El primer cadáver de la Facultad de Medicina (I). Por Carlos García

Quiero hacer memoria de un hecho que me ligó a la Facultad de Medicina de La Laguna  a pesar de que realicé mis estudios  en la Universidad de Granada entre 1966 y 1972.

Hace de esta historia  casi 50 años, y este escrito lo había realizado hace algún tiempo, tal vez demasiado,  pero  lo tenía olvidado y extraviado, hasta que nuevamente ha llegado a mi memoria y he querido rescatarlo.

En el  primer año de mi carrera, en aquel plan de estudio, estudié la asignatura de Anatomía de la mano del profesor Soler Viñolo, aunque existía otra cátedra que dirigía el profesor Miguel Guirao. Los dos años de la asignatura, 66-67 y 67-68 las hice, por tanto, con el Profesor Soler.

Fue cursando el tercer año de carrera, en 1969, cuando recibí una llamada de la cátedra de Anatomía del Dr. Guirao para una entrevista personal. No hay ni que decir que para un alumno universitario de entonces, en una Facultad clásica y tradicional como la de Granada, en que los catedráticos eran verdaderos dioses inalcanzables y distantes, situados en un pedestal al que no se tenía acceso y al que se le guardaba un respeto y temor considerables, aquella llamada llenó de incertidumbre mi espíritu. ¿Como era posible que un señor catedrático me llamara para entrevistarse conmigo? ¿Que había pasado, en que lío me había metido?

Resulto, finalmente, que el Dr. Guirao, se había enterado de que era yo oriundo de Tenerife y me propuso que, estando próxima la inauguración de la Facultad de Medicina de la La Laguna, a donde iba ser destinado como “Decano Comisionado” para ponerla en marcha, necesitaba que alguien se encargara de preparar algunos cadáveres para utilizarlos en las prácticas de Anatomía que debían realizar los nuevos alumnos matriculados. Me proponía el aprendizaje de técnicas de “embalsamar” para que, una vez regresado a Tenerife en la época de vacaciones de verano, realizar y dejar dispuestos una serie de cadáveres en la futura cátedra anatómica.
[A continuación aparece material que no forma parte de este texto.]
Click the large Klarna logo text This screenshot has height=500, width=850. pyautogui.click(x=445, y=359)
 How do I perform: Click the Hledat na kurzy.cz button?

Dicho y hecho. A un alumno de tercero le pareció un “honor” que el Dr. Guirao se fijara en mí para acometer el trabajo, sin haber entendido ni comprendido nunca como fue lo que motivó que mi nombre se eligiera entre los alumnos canarios que cursaban en la facultad granadina.
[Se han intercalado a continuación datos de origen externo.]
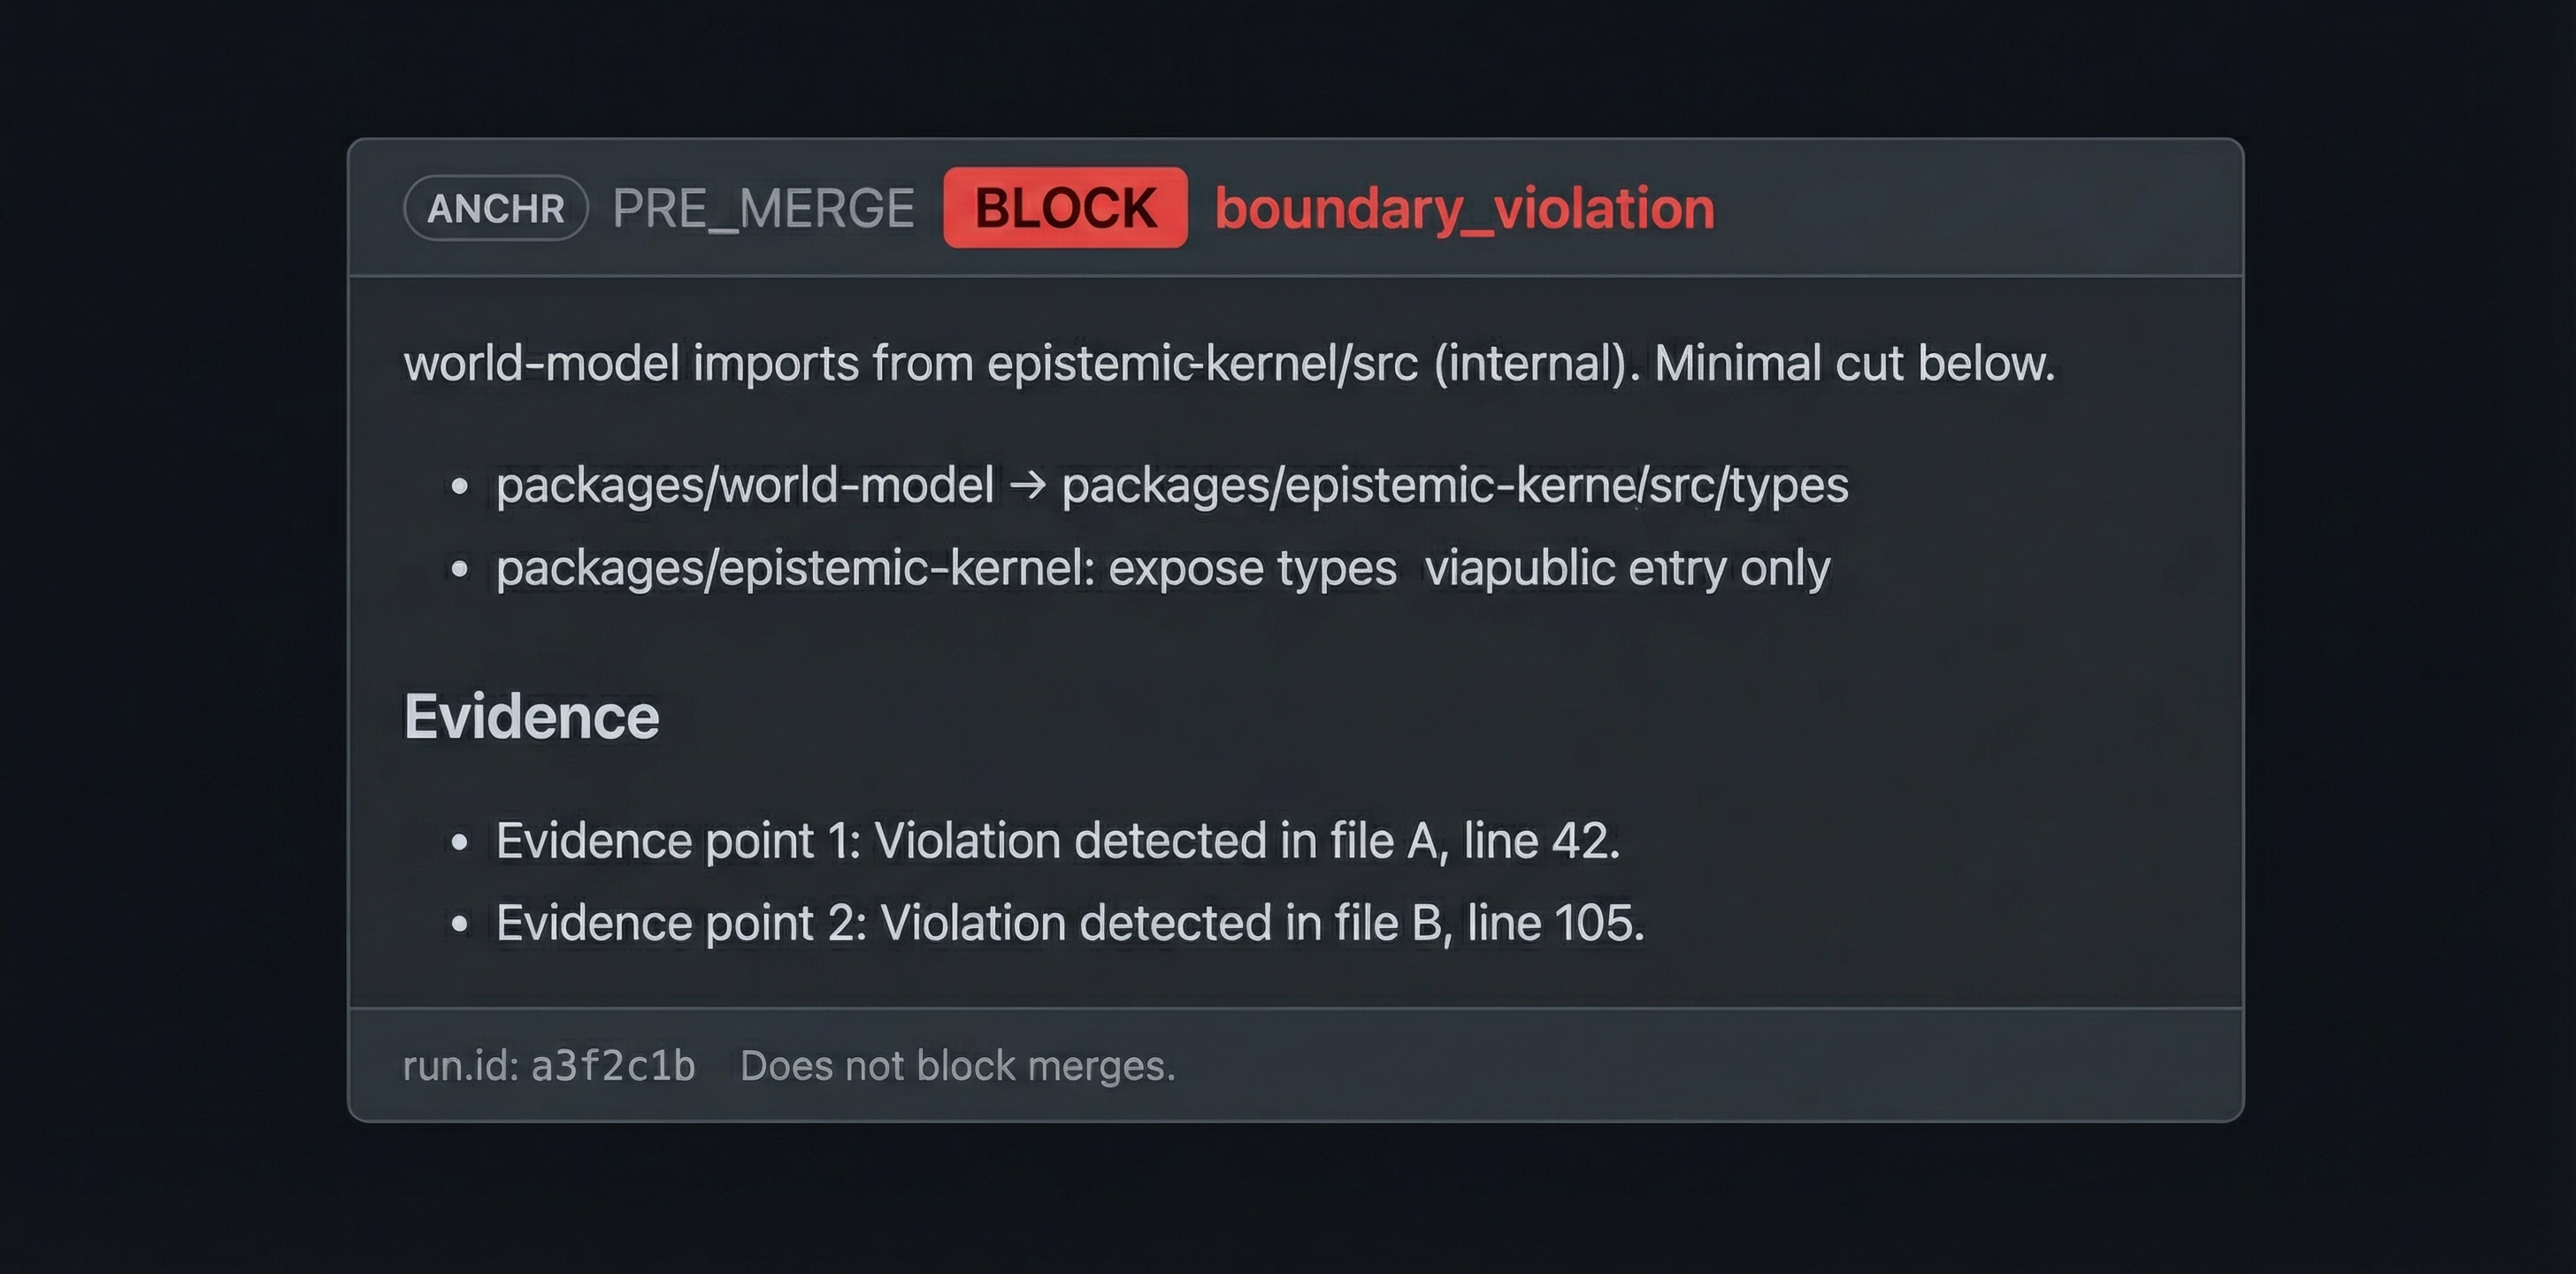Image resolution: width=2576 pixels, height=1274 pixels.
Task: Click the boundary_violation rule name
Action: tap(1464, 208)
Para el aprendizaje se me asignó a un profesor adjunto de la cátedra que me enseñó las técnicas sobre cadáveres. De ese modo me enseñaron a disecar venas y arterias, a inyectar productos químicos en aquellas, a llenar cavidades abdominales, torácicas y craneales de formol y no recuerdo que otras sustancias más…En definitiva a disecar o embalsamar cadáveres. Fue para mí una experiencia novedosa y atractiva que me ocupó tiempo fuera de mis clases y estudios de aquel tercer año de carrera.